■ **RAW DATA**:
* * * *
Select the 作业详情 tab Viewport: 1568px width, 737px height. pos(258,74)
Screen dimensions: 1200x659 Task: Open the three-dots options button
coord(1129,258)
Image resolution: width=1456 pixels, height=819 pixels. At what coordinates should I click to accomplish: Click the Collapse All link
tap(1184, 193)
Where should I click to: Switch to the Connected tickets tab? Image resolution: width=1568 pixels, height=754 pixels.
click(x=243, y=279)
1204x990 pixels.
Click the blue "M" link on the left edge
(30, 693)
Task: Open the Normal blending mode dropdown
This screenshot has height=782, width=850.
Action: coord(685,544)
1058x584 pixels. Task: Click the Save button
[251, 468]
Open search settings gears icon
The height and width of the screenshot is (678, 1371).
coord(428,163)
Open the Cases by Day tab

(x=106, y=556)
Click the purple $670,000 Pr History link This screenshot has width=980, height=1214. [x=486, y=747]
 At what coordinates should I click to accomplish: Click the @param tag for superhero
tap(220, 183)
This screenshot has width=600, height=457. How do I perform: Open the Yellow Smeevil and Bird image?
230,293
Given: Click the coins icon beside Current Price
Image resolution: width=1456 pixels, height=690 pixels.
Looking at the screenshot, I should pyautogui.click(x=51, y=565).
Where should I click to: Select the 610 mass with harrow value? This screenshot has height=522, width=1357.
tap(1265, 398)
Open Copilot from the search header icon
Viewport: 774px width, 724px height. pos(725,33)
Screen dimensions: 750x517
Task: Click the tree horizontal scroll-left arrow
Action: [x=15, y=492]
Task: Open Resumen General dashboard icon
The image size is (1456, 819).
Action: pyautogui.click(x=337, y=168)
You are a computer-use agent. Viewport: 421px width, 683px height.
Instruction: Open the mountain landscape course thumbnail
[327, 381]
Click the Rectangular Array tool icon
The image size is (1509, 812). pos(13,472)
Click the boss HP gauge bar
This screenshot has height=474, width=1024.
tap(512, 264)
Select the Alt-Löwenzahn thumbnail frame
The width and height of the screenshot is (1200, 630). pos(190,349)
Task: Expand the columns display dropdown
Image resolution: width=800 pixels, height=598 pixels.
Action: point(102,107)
* * * *
■ **DIRECTIONS**: Copy the entire listing above line for line, with no changes to wording, numbers, or punctuation.

■ **SOLUTION TO THIS PROBLEM**:
Select the 作业详情 tab Viewport: 1568px width, 737px height. pos(258,74)
Screen dimensions: 1200x659 Task: Open the three-dots options button
coord(1129,258)
Image resolution: width=1456 pixels, height=819 pixels. At what coordinates should I click to accomplish: Click the Collapse All link
tap(1184, 193)
Where should I click to: Switch to the Connected tickets tab? Image resolution: width=1568 pixels, height=754 pixels.
click(x=243, y=279)
1204x990 pixels.
Click the blue "M" link on the left edge
(30, 693)
Task: Open the Normal blending mode dropdown
This screenshot has height=782, width=850.
Action: coord(685,544)
1058x584 pixels. Task: Click the Save button
[251, 468]
Open search settings gears icon
The height and width of the screenshot is (678, 1371).
coord(428,163)
Open the Cases by Day tab

(x=106, y=556)
Click the purple $670,000 Pr History link This screenshot has width=980, height=1214. [x=486, y=747]
 At what coordinates should I click to accomplish: Click the @param tag for superhero
tap(220, 183)
This screenshot has width=600, height=457. How do I perform: Open the Yellow Smeevil and Bird image?
230,293
Given: Click the coins icon beside Current Price
Image resolution: width=1456 pixels, height=690 pixels.
Looking at the screenshot, I should pyautogui.click(x=51, y=565).
Where should I click to: Select the 610 mass with harrow value? This screenshot has height=522, width=1357.
tap(1265, 398)
Open Copilot from the search header icon
Viewport: 774px width, 724px height. pos(725,33)
Screen dimensions: 750x517
Task: Click the tree horizontal scroll-left arrow
Action: [x=15, y=492]
Task: Open Resumen General dashboard icon
The image size is (1456, 819).
Action: pyautogui.click(x=337, y=168)
You are a computer-use agent. Viewport: 421px width, 683px height.
Instruction: Open the mountain landscape course thumbnail
[327, 381]
Click the Rectangular Array tool icon
The image size is (1509, 812). pos(13,472)
Click the boss HP gauge bar
This screenshot has height=474, width=1024.
tap(512, 264)
Select the Alt-Löwenzahn thumbnail frame
The width and height of the screenshot is (1200, 630). pos(190,349)
Task: Expand the columns display dropdown
Image resolution: width=800 pixels, height=598 pixels.
Action: point(102,107)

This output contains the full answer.